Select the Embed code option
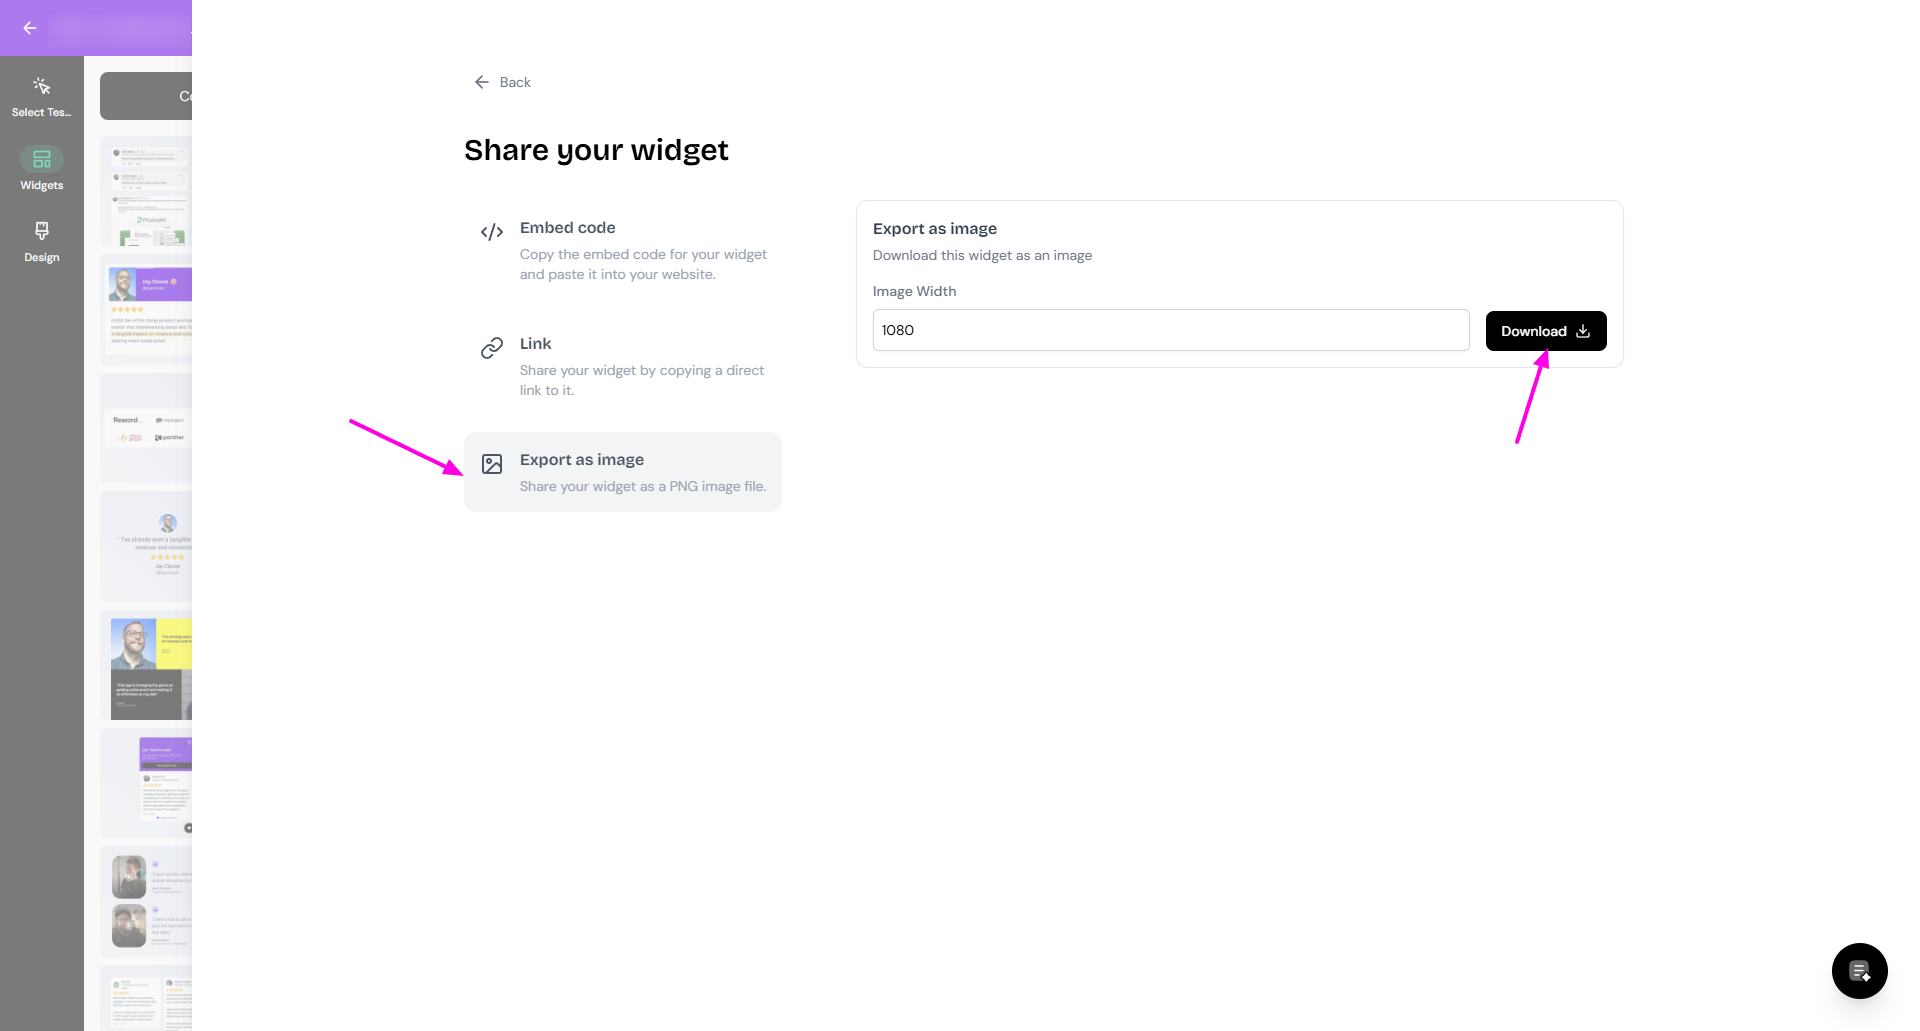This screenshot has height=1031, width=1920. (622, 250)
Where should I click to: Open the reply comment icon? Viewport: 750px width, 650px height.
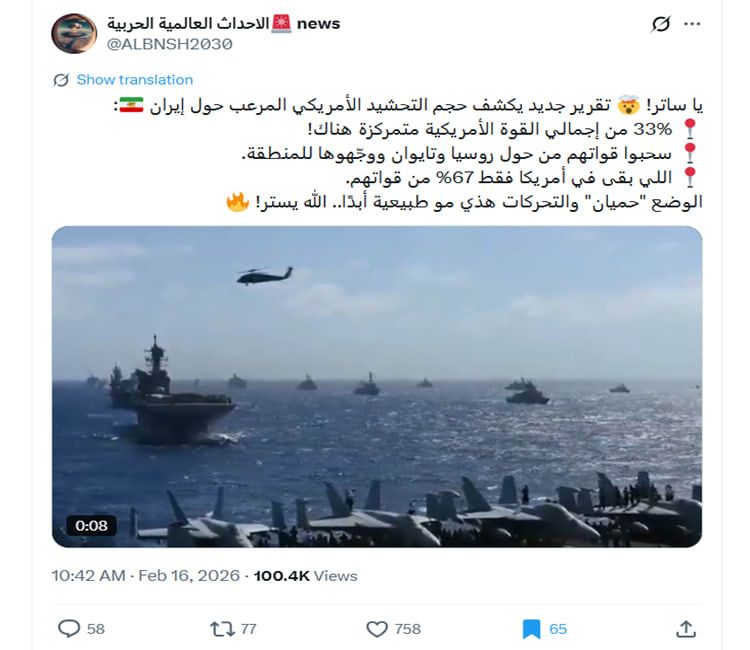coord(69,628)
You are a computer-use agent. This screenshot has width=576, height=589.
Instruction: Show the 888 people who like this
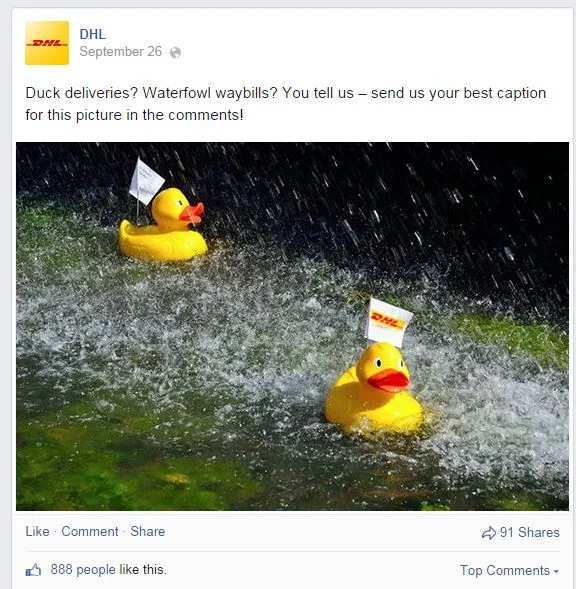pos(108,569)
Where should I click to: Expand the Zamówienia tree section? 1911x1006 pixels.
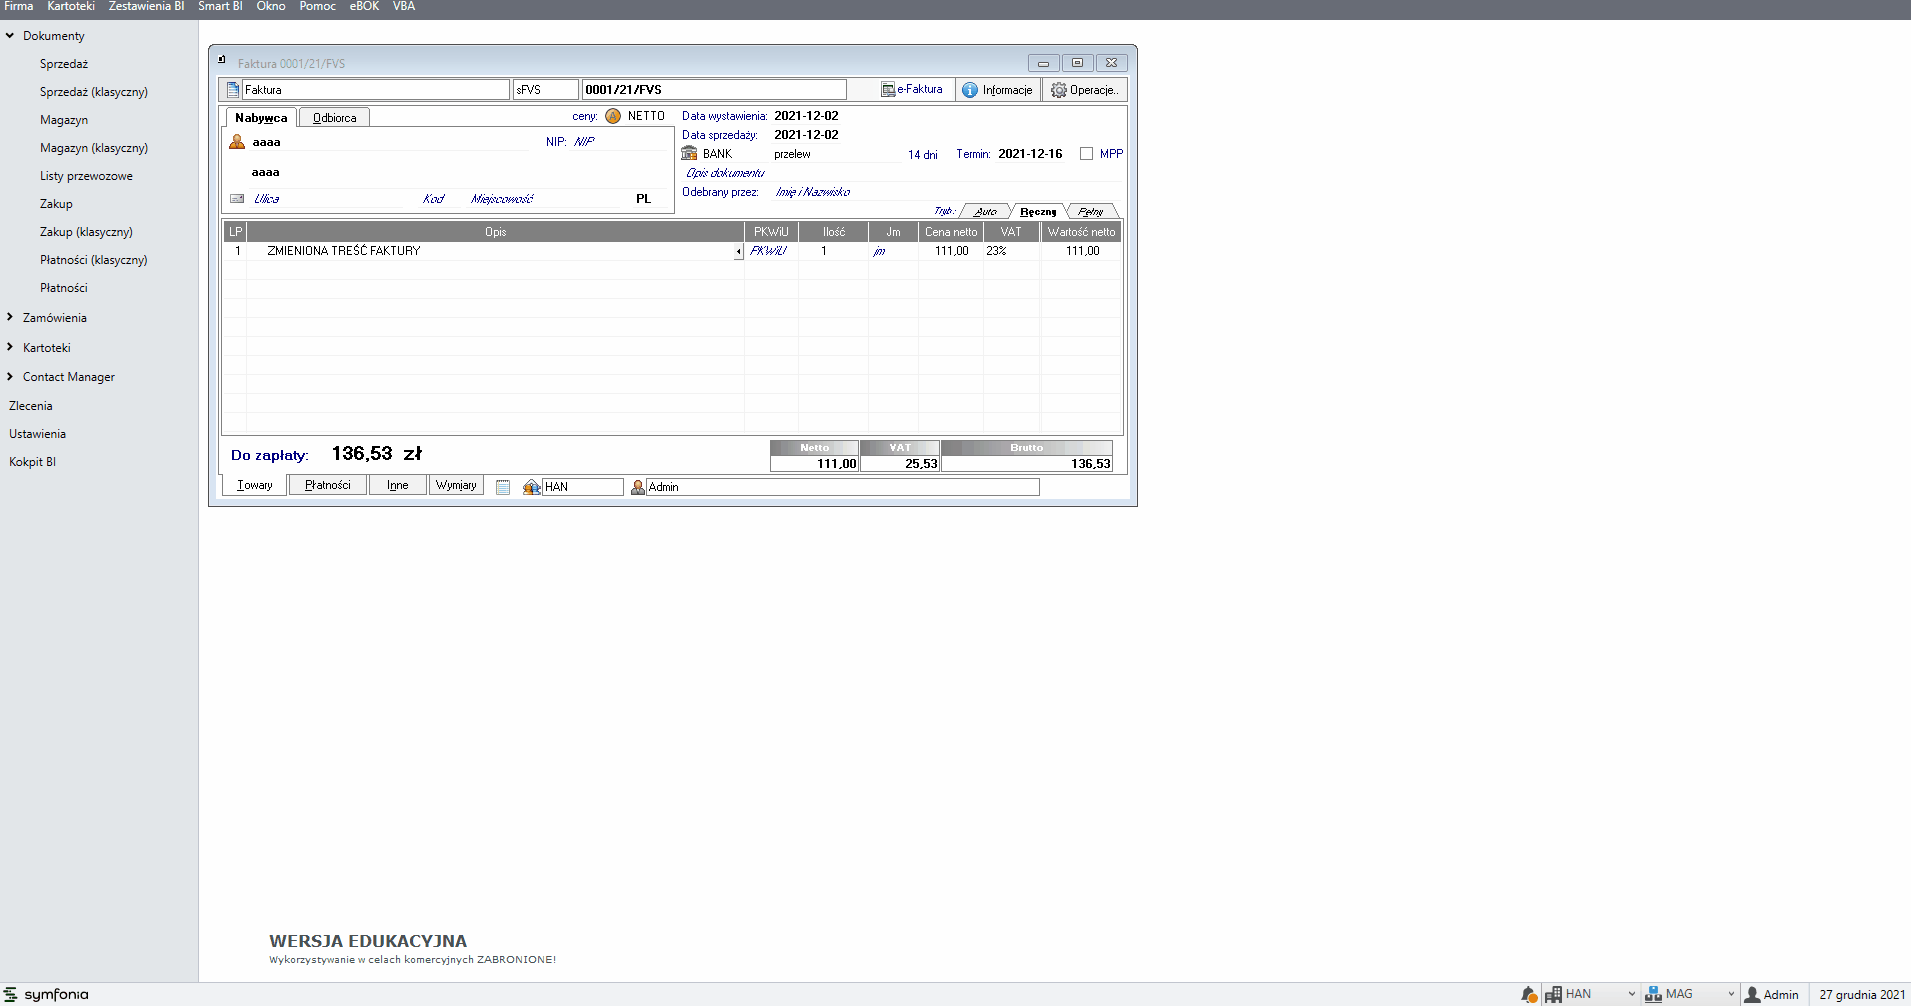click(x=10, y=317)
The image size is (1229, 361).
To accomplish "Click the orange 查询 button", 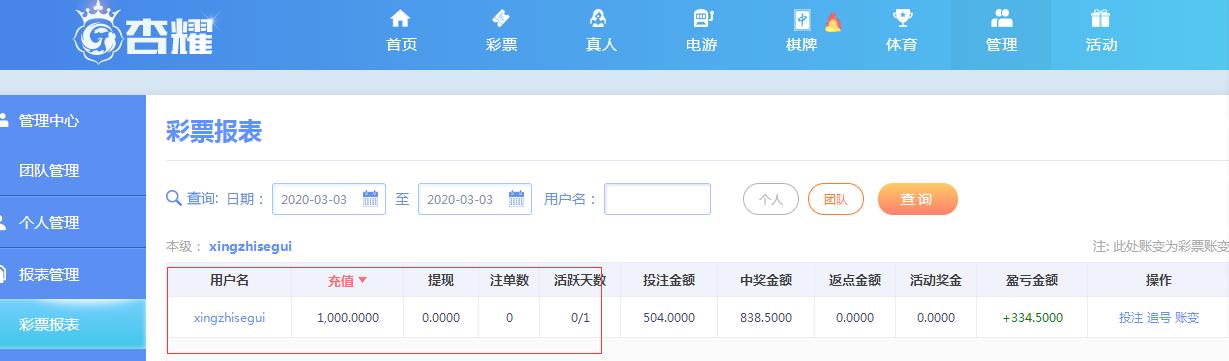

▬▬▬

Starting with the line that contains "Instruction: Show the", copy every line word for word through the end of the listing above, but leave out the pictures.

Instruction: Show the 888 people who like this
pos(108,569)
Where should I click to: Expand the Zamówienia tree section? 1911x1006 pixels.
click(x=10, y=317)
The image size is (1229, 361).
To accomplish "Click the orange 查询 button", 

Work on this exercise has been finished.